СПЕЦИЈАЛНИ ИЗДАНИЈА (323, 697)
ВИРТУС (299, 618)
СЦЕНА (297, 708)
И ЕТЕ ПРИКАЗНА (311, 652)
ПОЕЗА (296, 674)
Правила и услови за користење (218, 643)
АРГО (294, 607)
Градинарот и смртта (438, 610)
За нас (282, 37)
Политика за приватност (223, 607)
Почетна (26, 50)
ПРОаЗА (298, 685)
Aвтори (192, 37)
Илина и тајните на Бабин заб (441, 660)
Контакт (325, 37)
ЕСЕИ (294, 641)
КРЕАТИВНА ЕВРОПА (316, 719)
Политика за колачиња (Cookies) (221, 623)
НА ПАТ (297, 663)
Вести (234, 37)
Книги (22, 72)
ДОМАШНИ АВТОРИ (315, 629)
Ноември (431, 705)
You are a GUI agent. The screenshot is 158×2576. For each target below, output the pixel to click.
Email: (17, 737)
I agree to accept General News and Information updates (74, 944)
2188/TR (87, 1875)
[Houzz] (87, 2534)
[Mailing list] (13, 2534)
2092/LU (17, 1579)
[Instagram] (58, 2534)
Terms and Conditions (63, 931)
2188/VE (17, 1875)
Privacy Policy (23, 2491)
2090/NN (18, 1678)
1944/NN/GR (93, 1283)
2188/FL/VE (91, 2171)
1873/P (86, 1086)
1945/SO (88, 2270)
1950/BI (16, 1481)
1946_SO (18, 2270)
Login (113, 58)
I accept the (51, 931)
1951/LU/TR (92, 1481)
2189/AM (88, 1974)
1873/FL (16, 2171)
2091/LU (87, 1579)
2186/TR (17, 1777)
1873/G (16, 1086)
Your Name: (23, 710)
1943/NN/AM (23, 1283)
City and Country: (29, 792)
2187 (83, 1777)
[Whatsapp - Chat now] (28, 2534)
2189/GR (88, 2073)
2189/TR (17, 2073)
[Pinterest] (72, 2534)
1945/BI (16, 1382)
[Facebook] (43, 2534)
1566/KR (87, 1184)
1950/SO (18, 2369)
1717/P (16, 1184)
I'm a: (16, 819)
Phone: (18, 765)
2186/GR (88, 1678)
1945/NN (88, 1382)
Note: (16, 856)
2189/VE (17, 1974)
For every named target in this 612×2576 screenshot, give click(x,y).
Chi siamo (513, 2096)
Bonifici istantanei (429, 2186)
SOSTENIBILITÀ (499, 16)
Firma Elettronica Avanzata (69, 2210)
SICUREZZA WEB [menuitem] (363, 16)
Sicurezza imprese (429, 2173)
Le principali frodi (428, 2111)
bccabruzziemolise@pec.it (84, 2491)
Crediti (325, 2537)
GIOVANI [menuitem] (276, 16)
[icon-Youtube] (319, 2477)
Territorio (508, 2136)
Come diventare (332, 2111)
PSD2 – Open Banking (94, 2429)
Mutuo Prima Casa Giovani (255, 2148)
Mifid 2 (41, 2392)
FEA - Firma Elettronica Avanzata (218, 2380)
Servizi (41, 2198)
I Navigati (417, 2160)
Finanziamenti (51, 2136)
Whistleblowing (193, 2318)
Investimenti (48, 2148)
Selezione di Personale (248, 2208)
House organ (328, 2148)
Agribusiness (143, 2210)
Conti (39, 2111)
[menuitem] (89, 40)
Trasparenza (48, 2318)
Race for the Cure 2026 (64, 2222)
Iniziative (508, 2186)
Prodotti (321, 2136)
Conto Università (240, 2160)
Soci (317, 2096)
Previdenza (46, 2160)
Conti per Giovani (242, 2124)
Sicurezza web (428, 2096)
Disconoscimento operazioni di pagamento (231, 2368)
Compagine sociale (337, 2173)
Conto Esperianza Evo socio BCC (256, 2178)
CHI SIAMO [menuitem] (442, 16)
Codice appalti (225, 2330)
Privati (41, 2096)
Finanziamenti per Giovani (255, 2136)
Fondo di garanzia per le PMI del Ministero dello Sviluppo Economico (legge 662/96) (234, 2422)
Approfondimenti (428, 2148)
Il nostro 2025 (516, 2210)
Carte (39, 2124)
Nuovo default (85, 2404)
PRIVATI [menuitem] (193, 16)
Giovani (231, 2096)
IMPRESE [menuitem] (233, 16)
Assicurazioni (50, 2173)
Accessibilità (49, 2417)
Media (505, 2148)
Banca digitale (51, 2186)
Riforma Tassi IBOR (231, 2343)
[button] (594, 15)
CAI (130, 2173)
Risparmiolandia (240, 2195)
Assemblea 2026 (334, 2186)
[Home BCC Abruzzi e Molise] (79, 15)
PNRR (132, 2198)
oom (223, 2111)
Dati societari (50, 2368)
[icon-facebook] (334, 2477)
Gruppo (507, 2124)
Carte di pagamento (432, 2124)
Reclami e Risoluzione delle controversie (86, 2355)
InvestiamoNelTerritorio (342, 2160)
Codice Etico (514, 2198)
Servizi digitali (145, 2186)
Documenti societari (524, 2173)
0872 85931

------------------------------------

WORK INSTRUCTION - Every line in the entries above that mentions the word "accept" must be shown.

WRITTEN ANSWER -
I agree to accept General News and Information updates (74, 944)
I accept the (51, 931)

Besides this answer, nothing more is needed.